If Altmetric and its past employees are devoted to defending a status quo situation that is easily solved, would not reduce clarity, would enhance utility, and would make people trust the results more, that’s not up to me. But this “shoot the messenger” attitude is all too common among once-innovative companies.
I’m careful to offer suggestions on how to solve the problems I identify.
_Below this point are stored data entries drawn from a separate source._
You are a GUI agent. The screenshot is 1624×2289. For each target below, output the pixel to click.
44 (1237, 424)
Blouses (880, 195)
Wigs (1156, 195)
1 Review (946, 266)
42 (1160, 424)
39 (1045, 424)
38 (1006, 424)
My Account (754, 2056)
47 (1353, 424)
I’ve done it repeatedly here, and in the posts I’ve put up.
What’s your solution to a number you hinted holds little meaning and to an approach you admitted has issues? More of the same?
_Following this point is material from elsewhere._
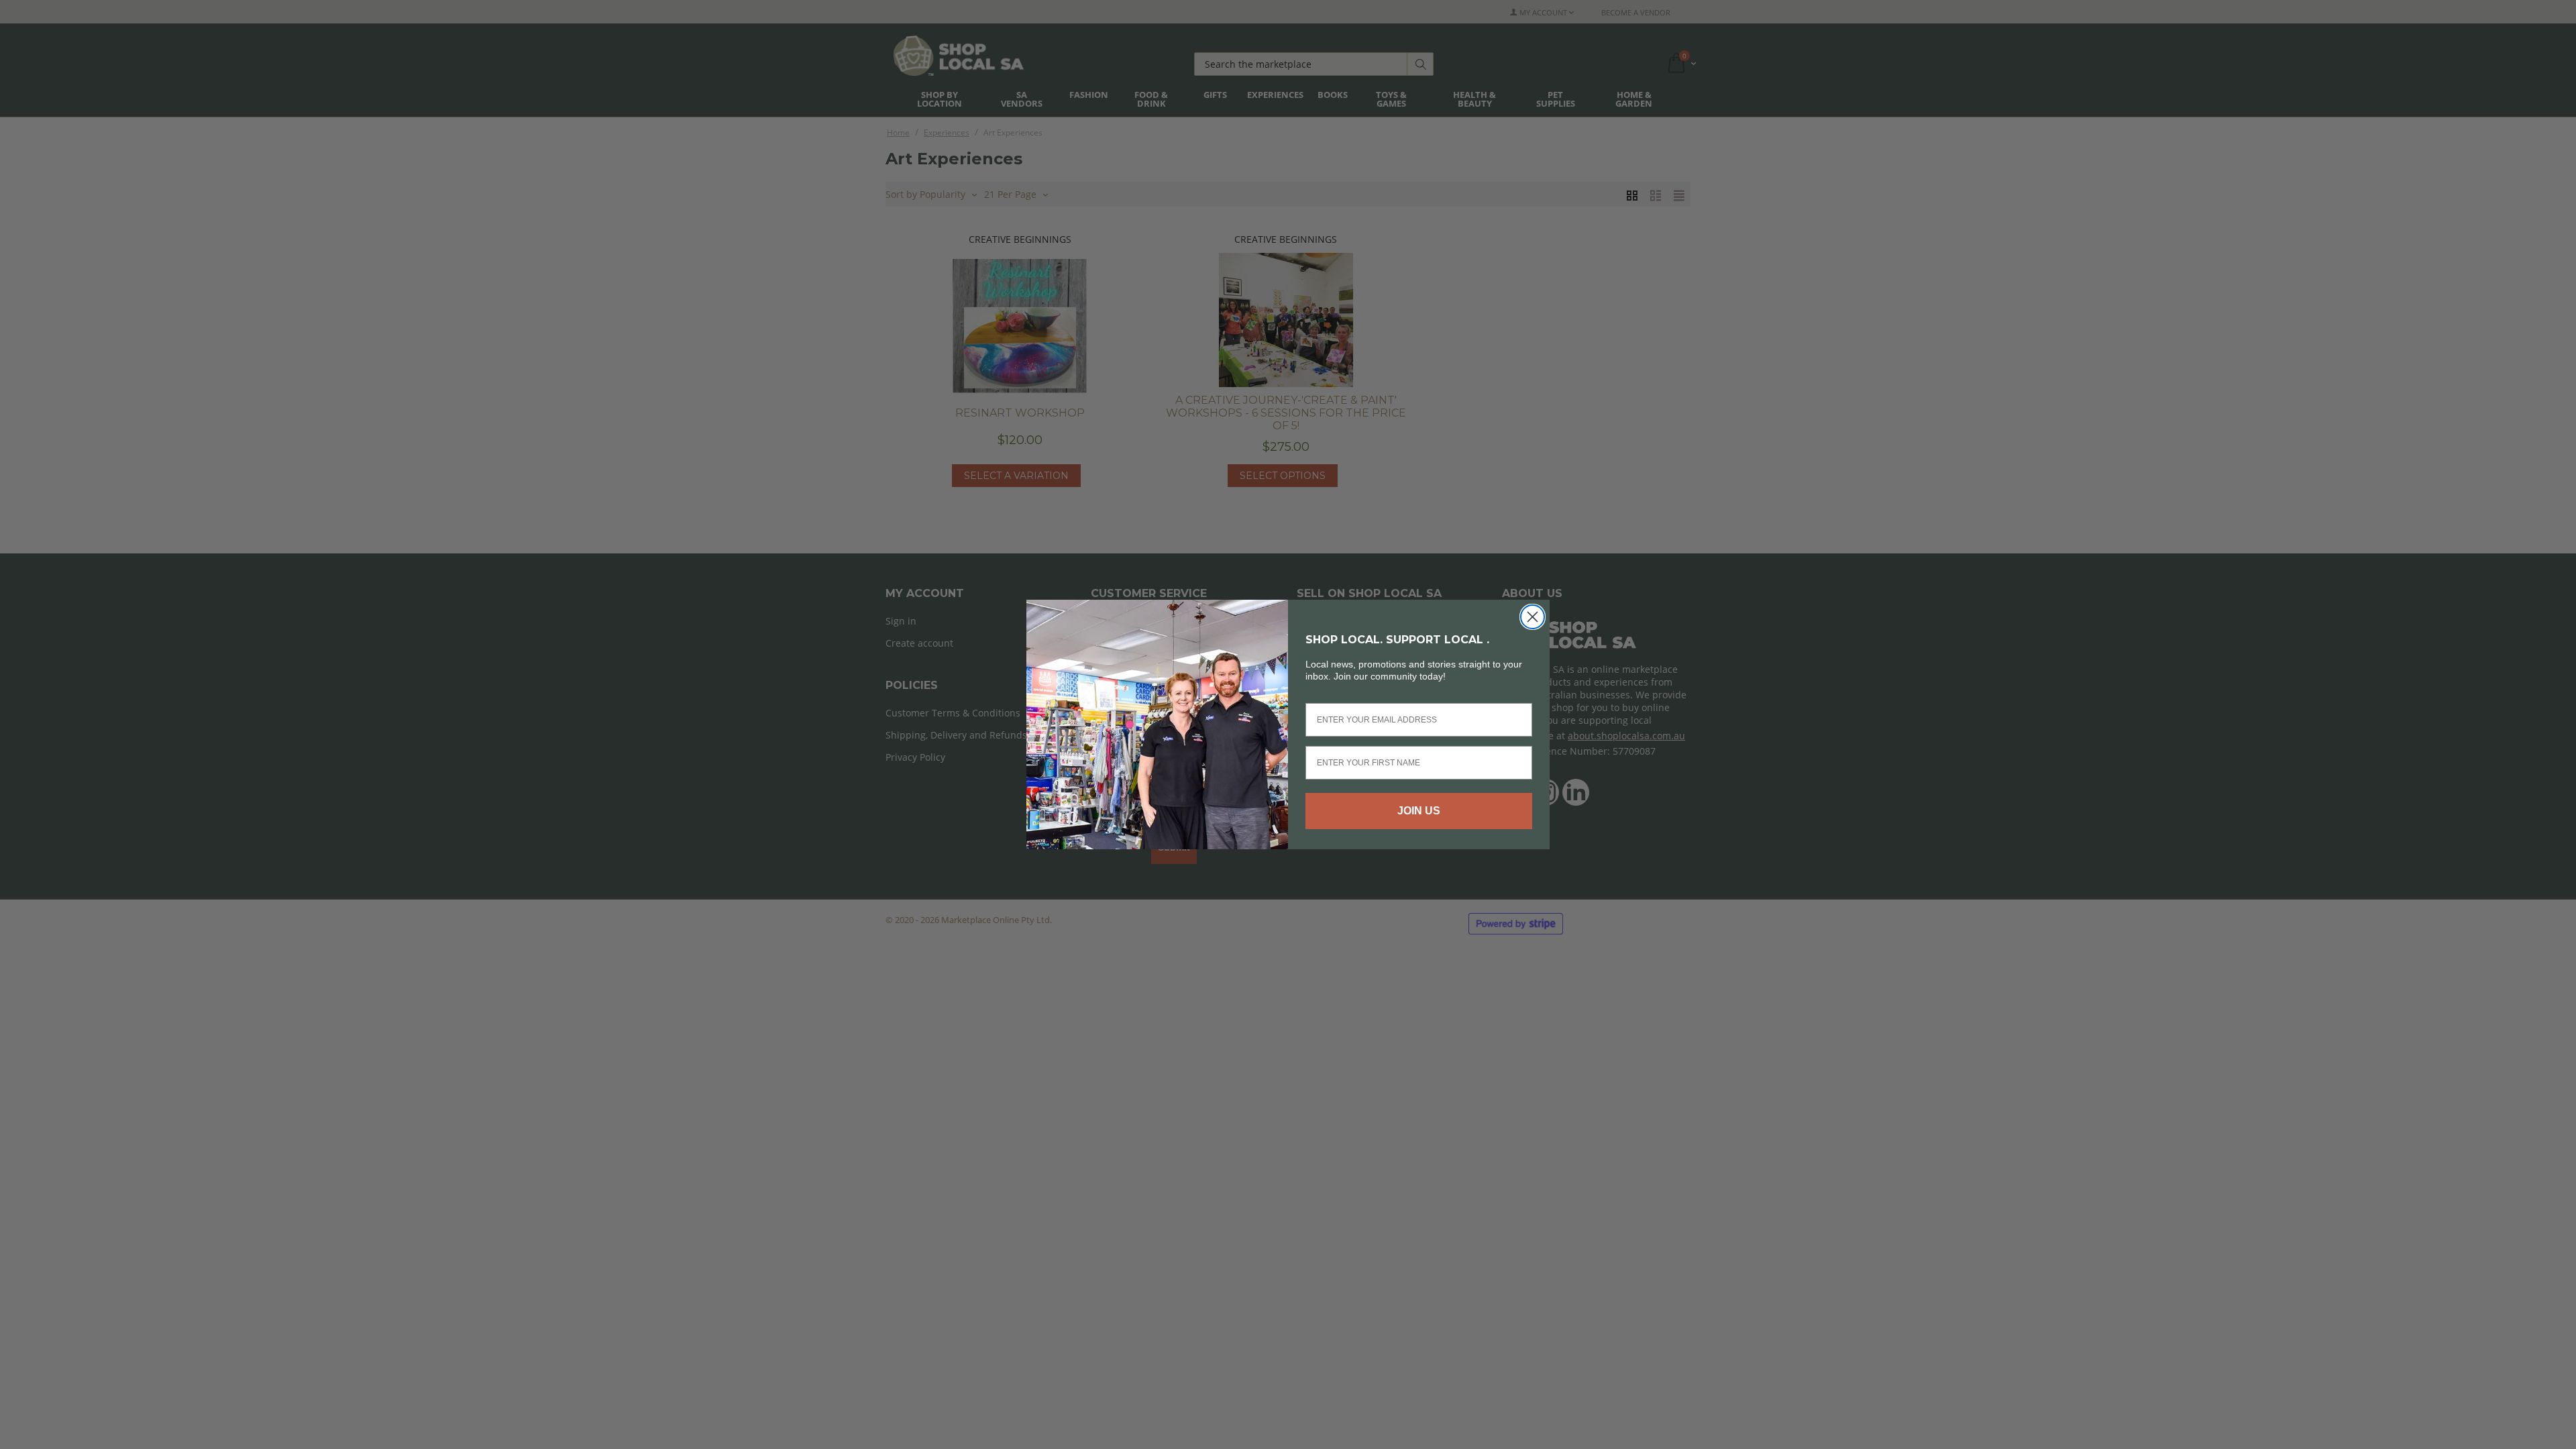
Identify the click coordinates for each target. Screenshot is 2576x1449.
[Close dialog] (1532, 617)
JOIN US (1418, 810)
Why should it be up to the user to “ignore” something that is opaque and/or misleading? Why is pointing that out — particularly given how straightforward it would be, in this case, to do it right — seen as problematic? I’m surprised by the emotion in these responses to a seemingly straightforward inquiry.
I’ll reply to a couple people in this one last comment and call it a day.
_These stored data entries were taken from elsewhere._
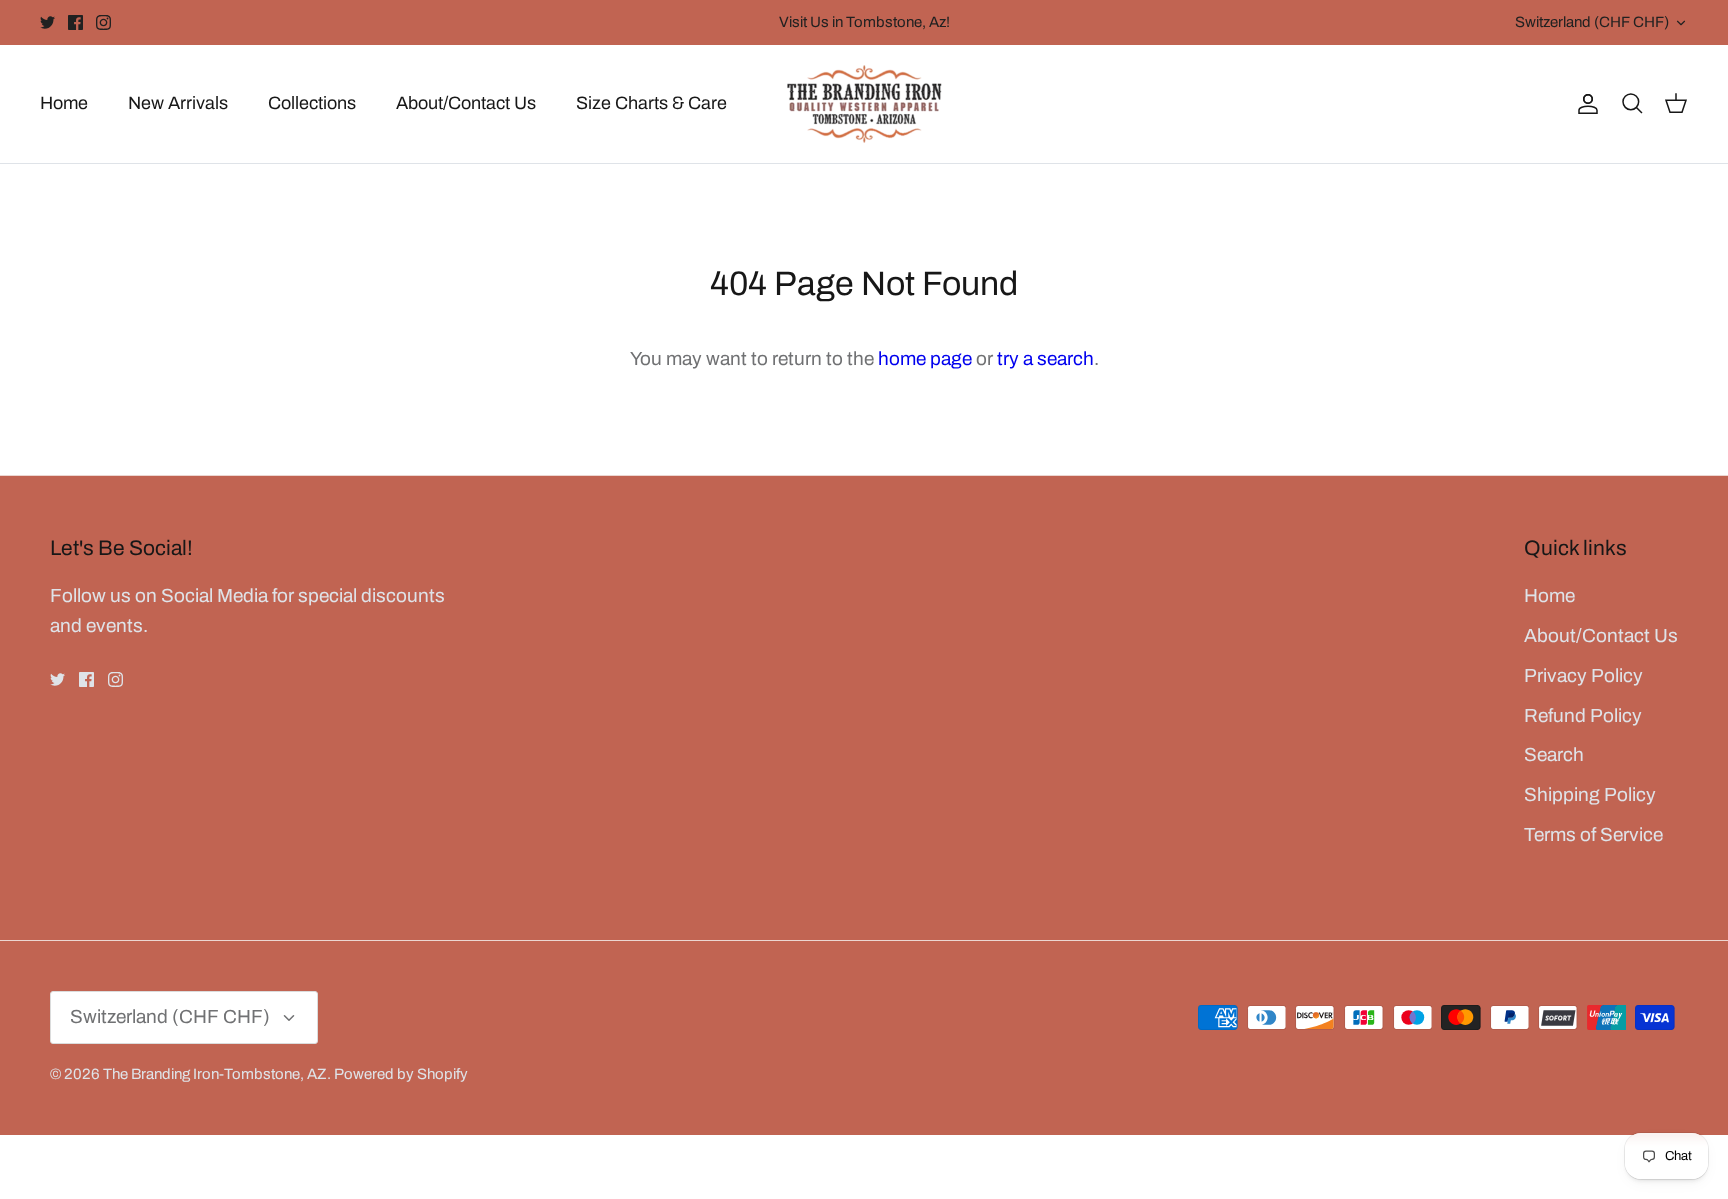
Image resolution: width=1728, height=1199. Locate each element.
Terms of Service (1593, 834)
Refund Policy (1583, 715)
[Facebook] (75, 22)
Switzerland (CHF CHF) (1592, 22)
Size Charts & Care (651, 103)
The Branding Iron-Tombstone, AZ (215, 1074)
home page (925, 358)
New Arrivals (178, 103)
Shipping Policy (1590, 794)
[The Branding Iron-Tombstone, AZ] (864, 104)
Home (64, 103)
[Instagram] (103, 22)
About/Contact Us (466, 103)
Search (1554, 754)
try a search (1045, 358)
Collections (312, 103)
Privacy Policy (1583, 675)
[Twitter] (47, 22)
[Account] (1584, 103)
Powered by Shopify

1. To David’s point, I cannot say definitely why Altmetric doesn’t give the exact algorithm. I leave that to the Altmetric team to speak to. I buy the “secret sauce” argument and I buy the “be transparent” argument. It’s probably better in the long run to be transparent and share how the math is done. I think it enhances Altmetric’s business proposition and would put a lot of this stuff to rest. Ppl can argue with the weightings but who really cares? I would argue Altmetric brings much more to the table than just the score so sharing how it’s calculated wouldn’t be a competitive loss.
2. Seth – users ignore features they don’t like/need all the time. Many Altmetric users find both the scores and colors useful. You don’t. So click on the donut, dive into the counts, the mentions themselves and disregard the score. It seems like a small thing? I don’t use have a the built-in functionality of most apps I use. Probably neither do you.
You might argue, “well the score is central point of the app.” Not so as you’ll see in all the positioning information on the data. As for the score being misleading — I would argue that the score is only as misleading as any other quantitative metric and it’s not nearly as widely used as other quant metrics. Doing it “right” is in the eye of the beholder and for those using the score to monitor certain kinds of activity, it’s a vital feature. For those that don’t find it vital, they can choose to not show it. Customers have this choice.
3. Criticism should always have optimism built it, Kent. I absolutely agree. But let’s be fair: from the bit of your post I could read — as it’s behind a paywall — and the tone of the article above, the gotcha tone is unmistakeable. Phil jumps from the giving the benefit of the doubt to Altmetric to “question[ing] whether Altmetric data are valid, reliable, and reproducible” in once sentence. All this without independently verifying your claims or apparently asking Altmetric for comment.
If Altmetric is keeping their algorithm opaque it’s likely for competitive advantage reasons as it’s critical to their USP. Much like Kent choosing to put his content behind a paywall, both “less than accessible” choices are thoughtfully and intentionally made. If Kent or Altmetric choose differently — recognizing that transparency around an algorithm and access to paywalled content are not the same thing — they have to carefully consider the impact that has on their businesses and competitive advantage. I encourage Altmetric to consider making their algorithm publicly accessible. Until they do, I will continue to focus on the bits of their data that I DO find useful.
Just trying to keep baby in and bathwater out.
So, let me get this straight. You haven’t read my article, yet follow that with “let’s be fair”?
I think this conversation has jumped the shark.